## start PROVIDED TEXT

Description
I am doing a model deployment, things going fine with TensorRT 8.0.1, CUDA 11.3 and ONNX model exported with opset=11. but recently I tried to upgrade to TensorRT 8.5.1.7, CUDA 11.8 and export the ONNX model with opset=16, the efficiency improves a lot. However, the TRT model always give the wrong result.
So I compare the output layer by layer using the Polygraphy tool, and the report says the outputs of ScatterND ops mismatched with the output from ONNX.
The wired thing is that if I just compare the last output by running the command below, the comparision will not pass.
POLYGRAPHY_AUTOINSTALL_DEPS=1 \
polygraphy run model.onnx \
--onnxrt --trt \
--save-engine=model.plan \
--atol 1e-4 --rtol 1e-4 \
--verbose \
> result-run-FP32.txt 2>&1
but if I mark all layers as output and compare all layers outputs, the comparision with just pass on the last output, with a few layers failed.
polygraphy run model.onnx \
--onnxrt --trt \
--save-engine=model_markall.plan \
--atol 1e-4 --rtol 1e-4 \
--verbose \
--onnx-outputs mark all \
--trt-outputs mark all \
> result-run-FP32-markall.txt 2>&1
So I tried to avoid to mark all layers as output, I mark some key layers as output, and finally find the layers give the wrong output, and they happens all to be ScatterND ops.

## end PROVIDED TEXT

§ **DIRECTIVE**
In the forum post on TensorRT output mismatches, which type of operation produced the layers with wrong output?

## start RECORDED DATA

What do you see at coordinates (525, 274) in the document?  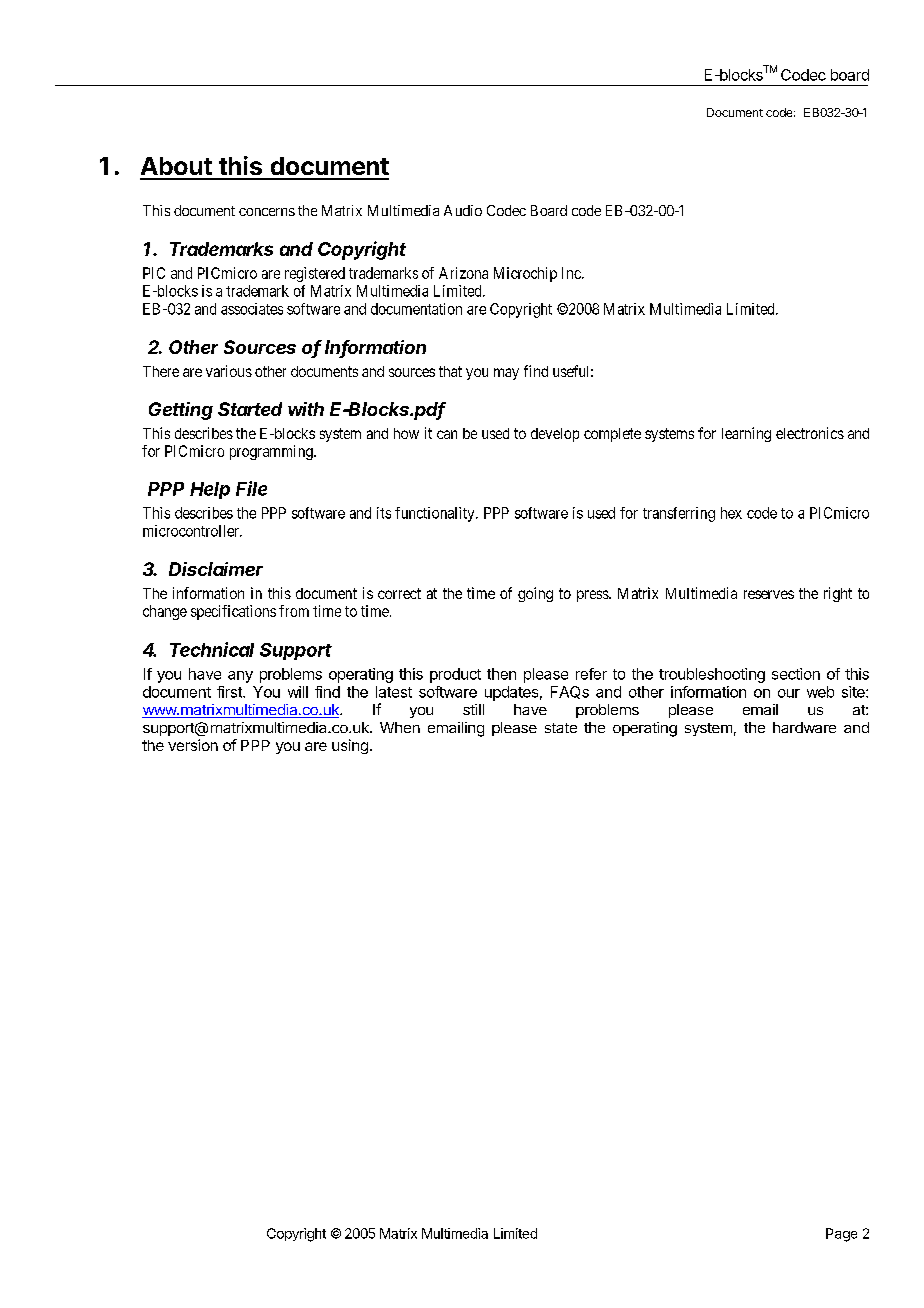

## end RECORDED DATA

§ **COMPLETE RESPONSE**
ScatterND ops